On a recent long climb the engine got hot (did not actually boil) - the bottom hose was too hot to touch. After a few minutes idling with the fan on, hose back to just warm.
this is very true!Cooling is working but a bit marginal on hills. I spoke to my radiator shop and they said that a re-core would help - the quality and efficiency of radiator cores has come a long way in the last 50 years. I may get that done over the winter.
Rain water caught off a plastic sheet or non metallic or cement tiled roof is also fairly soft water .. filter it through a fine cloth o remove any crud before you pop it in the cooling system . I have a 310 litre rain barrel to play with if needed .One of the biggest killers of radiators is the habit of topping them up with tap water, whether mixed with anti-freeze or not.

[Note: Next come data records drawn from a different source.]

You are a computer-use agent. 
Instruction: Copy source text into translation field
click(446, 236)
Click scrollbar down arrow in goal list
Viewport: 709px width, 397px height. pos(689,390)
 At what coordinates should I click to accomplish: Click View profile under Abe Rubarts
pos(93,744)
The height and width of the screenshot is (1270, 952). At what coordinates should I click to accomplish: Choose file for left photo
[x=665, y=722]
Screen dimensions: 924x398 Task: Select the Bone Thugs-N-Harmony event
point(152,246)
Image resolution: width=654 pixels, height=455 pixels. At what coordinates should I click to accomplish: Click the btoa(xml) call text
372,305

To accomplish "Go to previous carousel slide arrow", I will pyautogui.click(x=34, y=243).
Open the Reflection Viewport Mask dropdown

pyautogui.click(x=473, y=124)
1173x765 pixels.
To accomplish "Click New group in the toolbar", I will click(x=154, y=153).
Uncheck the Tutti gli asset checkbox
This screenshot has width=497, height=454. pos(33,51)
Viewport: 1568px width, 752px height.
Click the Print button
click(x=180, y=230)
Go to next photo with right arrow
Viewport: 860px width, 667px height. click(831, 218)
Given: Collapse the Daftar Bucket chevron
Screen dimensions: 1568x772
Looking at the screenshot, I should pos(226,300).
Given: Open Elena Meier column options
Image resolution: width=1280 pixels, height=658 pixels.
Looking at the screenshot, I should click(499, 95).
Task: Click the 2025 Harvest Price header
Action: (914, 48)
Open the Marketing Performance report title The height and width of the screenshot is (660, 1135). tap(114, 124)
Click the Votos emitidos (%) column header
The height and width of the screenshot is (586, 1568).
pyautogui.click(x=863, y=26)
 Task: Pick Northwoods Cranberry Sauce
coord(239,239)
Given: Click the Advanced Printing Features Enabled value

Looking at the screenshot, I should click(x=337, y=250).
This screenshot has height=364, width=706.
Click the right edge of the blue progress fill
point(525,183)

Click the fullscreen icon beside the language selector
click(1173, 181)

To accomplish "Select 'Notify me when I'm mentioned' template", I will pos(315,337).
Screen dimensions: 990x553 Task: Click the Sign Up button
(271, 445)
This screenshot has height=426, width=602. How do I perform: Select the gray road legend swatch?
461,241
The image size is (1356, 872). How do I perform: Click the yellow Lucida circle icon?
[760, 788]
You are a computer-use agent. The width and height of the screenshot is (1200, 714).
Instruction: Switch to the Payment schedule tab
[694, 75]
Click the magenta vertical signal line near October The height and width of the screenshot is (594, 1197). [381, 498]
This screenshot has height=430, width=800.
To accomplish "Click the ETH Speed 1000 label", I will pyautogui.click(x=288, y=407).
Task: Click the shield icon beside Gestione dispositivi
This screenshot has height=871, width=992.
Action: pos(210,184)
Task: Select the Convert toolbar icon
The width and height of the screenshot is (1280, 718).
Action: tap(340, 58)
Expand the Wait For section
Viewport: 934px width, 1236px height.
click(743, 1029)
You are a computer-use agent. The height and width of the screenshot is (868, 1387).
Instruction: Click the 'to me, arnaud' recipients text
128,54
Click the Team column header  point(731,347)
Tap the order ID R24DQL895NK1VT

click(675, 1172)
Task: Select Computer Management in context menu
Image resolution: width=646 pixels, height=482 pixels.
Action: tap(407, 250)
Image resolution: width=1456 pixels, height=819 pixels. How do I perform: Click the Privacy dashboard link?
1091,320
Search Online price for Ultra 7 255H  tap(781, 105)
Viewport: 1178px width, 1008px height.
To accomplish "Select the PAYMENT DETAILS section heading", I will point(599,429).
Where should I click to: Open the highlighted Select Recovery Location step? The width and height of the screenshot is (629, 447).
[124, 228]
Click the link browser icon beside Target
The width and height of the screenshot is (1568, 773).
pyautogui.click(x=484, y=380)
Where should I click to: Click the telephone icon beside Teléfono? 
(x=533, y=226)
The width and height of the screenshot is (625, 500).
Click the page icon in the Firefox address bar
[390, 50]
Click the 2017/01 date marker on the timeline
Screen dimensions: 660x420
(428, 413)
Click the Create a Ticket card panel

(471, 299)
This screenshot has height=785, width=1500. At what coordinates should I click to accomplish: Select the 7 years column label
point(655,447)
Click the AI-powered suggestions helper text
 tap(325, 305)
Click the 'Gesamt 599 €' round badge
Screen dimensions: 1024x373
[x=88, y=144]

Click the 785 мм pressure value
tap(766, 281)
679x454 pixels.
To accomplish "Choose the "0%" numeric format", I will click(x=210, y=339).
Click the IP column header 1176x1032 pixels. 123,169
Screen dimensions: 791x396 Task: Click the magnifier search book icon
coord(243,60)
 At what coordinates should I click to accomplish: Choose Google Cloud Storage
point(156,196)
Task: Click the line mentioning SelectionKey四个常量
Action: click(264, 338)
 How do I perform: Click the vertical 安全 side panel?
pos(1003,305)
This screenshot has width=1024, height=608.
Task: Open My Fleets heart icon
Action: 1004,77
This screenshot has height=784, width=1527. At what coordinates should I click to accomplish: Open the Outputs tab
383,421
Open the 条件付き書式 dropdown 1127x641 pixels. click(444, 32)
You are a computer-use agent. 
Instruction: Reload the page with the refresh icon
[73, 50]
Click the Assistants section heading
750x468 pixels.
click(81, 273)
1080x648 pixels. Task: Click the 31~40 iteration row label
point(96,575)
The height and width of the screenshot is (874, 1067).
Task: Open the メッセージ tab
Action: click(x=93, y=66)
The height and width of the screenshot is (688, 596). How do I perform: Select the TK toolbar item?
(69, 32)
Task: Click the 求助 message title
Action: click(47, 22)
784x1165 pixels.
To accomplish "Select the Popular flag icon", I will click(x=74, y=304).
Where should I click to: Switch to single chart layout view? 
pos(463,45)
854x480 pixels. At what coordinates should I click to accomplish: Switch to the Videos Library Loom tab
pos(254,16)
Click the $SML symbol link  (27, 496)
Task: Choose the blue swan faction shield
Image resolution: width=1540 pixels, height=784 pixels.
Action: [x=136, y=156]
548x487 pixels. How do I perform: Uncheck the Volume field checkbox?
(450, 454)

It's a haphazard affair, as most people don't know or care about the quality of the water coming out of their tap, but given the likelihood of hard water being introduced to any given old radiator at some or many times in its past, it's quite possible that scaling up has happened.
This is why I've been keen to find sources of soft water local to me, and have developed the habit of storing the condensate from my dehumidifiers. It soon adds up and right now I've got enough to refill a dozen cooling systems.
One of the biggest killers of radiators is the habit of topping them up with tap water, whether mixed with anti-freeze or not.
It's a haphazard affair, as most people don't know or care about the quality of the water coming out of their tap, but given the likelihood of hard water being introduced to any given old radiator at some or many times in its past, it's quite possible that scaling up has happened.
This is why I've been keen to find sources of soft water local to me, and have developed the habit of storing the condensate from my dehumidifiers. It soon adds up and right now I've got enough to refill a dozen cooling systems.
We're lucky up here, no scaling from our soft water - that's also why whisky is good for you...in moderation
Never seems to need topping up anyway, so I'm lucky on 2 counts .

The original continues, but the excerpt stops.